21 / May / 2024RLE Methodology

Celebrating a Decade of the IUCN Red List of Ecosystems: From Vision to Global Impact

Ten years ago, on May 21st, 2014, the International Union for Conservation of Nature (IUCN) made a historic decision during its 83rd Council session in Gland, Switzerland: the formal adoption of the Red List of Ecosystems as a global standard.

The journey began in 2007, with initial discussions on developing a global standard to assess ecosystem risk. By 2013, extensive collaboration among over a hundred experts led to the publication of the 'Scientific Foundations for an IUCN Red List of Ecosystems', solidifying the Categories and Criteria for assessing risk of ecosystem collapse, which were adopted by IUCN the following year. 

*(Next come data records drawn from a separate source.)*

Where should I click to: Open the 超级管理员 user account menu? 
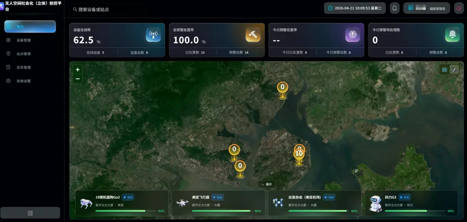pyautogui.click(x=426, y=8)
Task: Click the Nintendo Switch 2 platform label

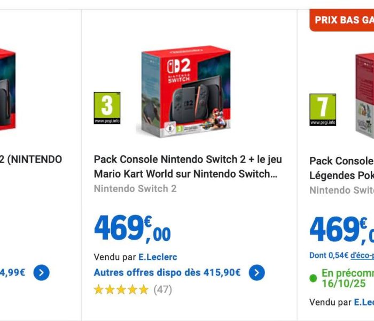Action: pos(135,189)
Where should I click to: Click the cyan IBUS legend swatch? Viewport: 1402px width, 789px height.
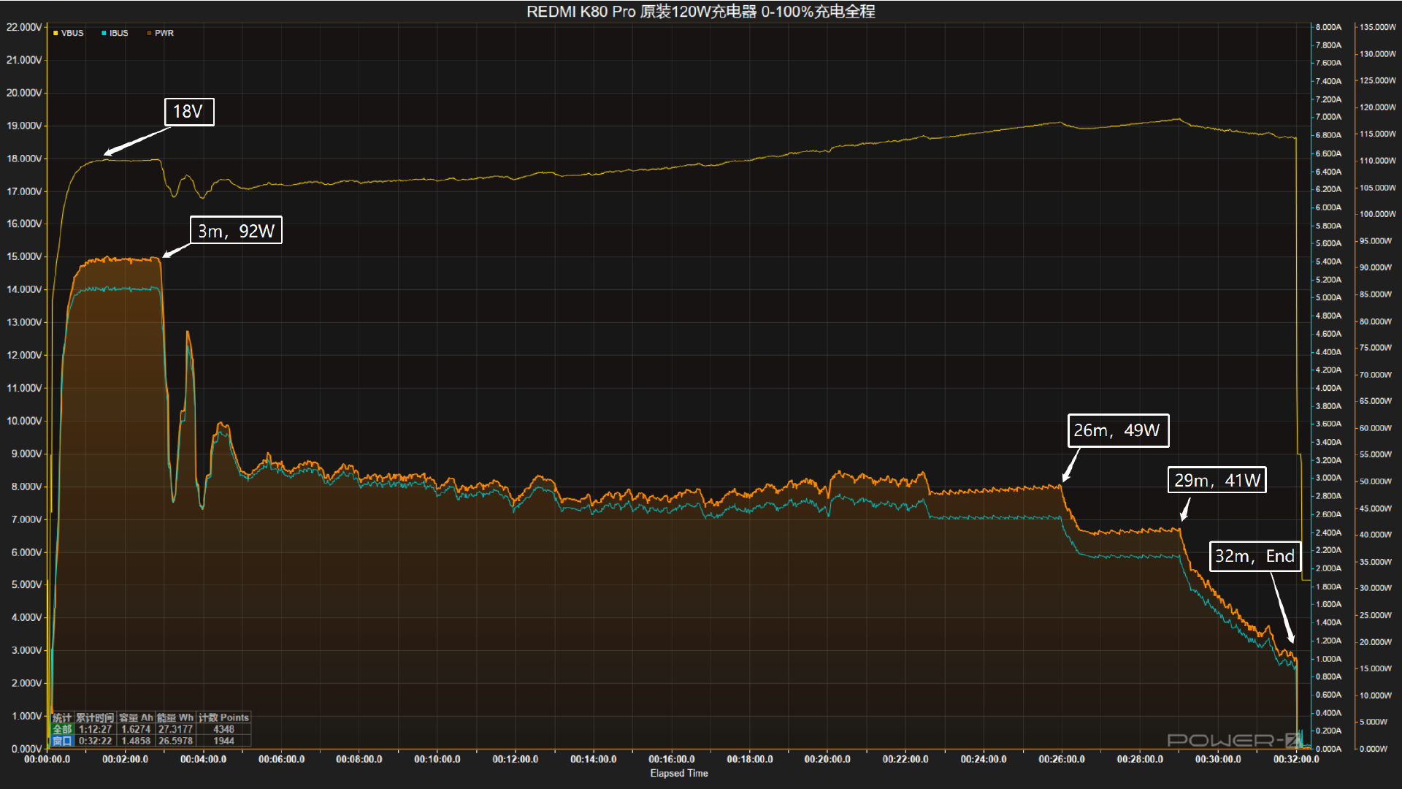[x=104, y=33]
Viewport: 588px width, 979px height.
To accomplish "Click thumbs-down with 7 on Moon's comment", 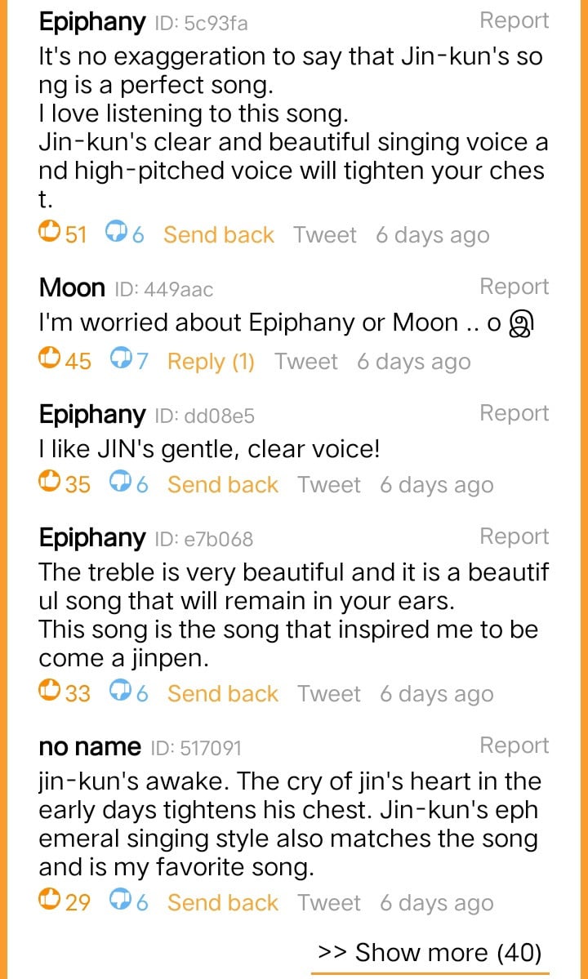I will tap(128, 361).
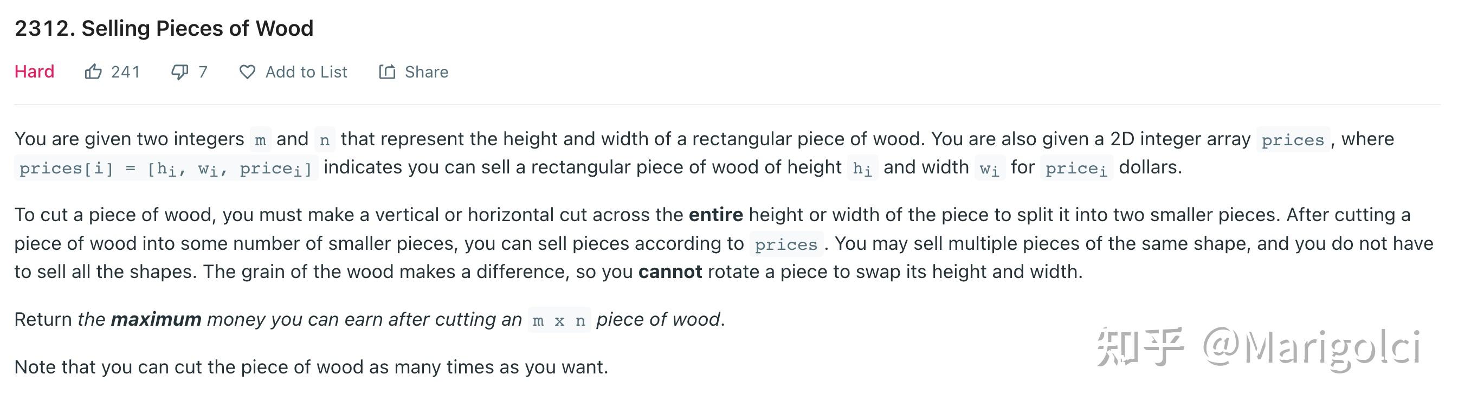This screenshot has height=413, width=1458.
Task: Click the 7 dislikes count
Action: (203, 72)
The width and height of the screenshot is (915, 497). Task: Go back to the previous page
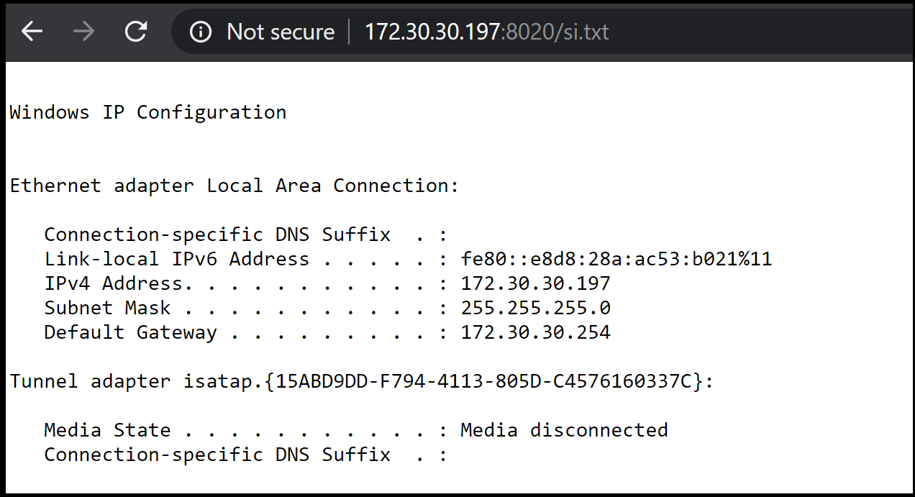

Over the past decade, global efforts have resulted in the assessment of more than 4,200 ecosystems across 120 countries, with comprehensive terrestrial assessments in over 60 nations. These efforts transcend mere statistics—they drive meaningful change. These assessments have catalyzed legislative actions, effective management of protected areas, informed decision-making, and heightened public awareness. 

In December 2022, the Red List of Ecosystems received further validation as it was chosen as a headline indicator indicator for the UN Kunming-Montreal Global Biodiversity Framework (GBF), particularly for Goal A, which focuses on the maintenance and restoration of biodiversity, encompassing ecosystems, species, and genetic diversity. This recognition underscores the Red List of Ecosystems framework's importance in systematically collecting, analyzing, and synthesizing ecosystem data, including distribution, integrity, and risk of collapse. It has broadened its influence across various landscapes and strengthened the collaboration between researchers and policymakers.

A decade since its inception, remains a vital tool, providing crucial insights for navigating our dynamic world.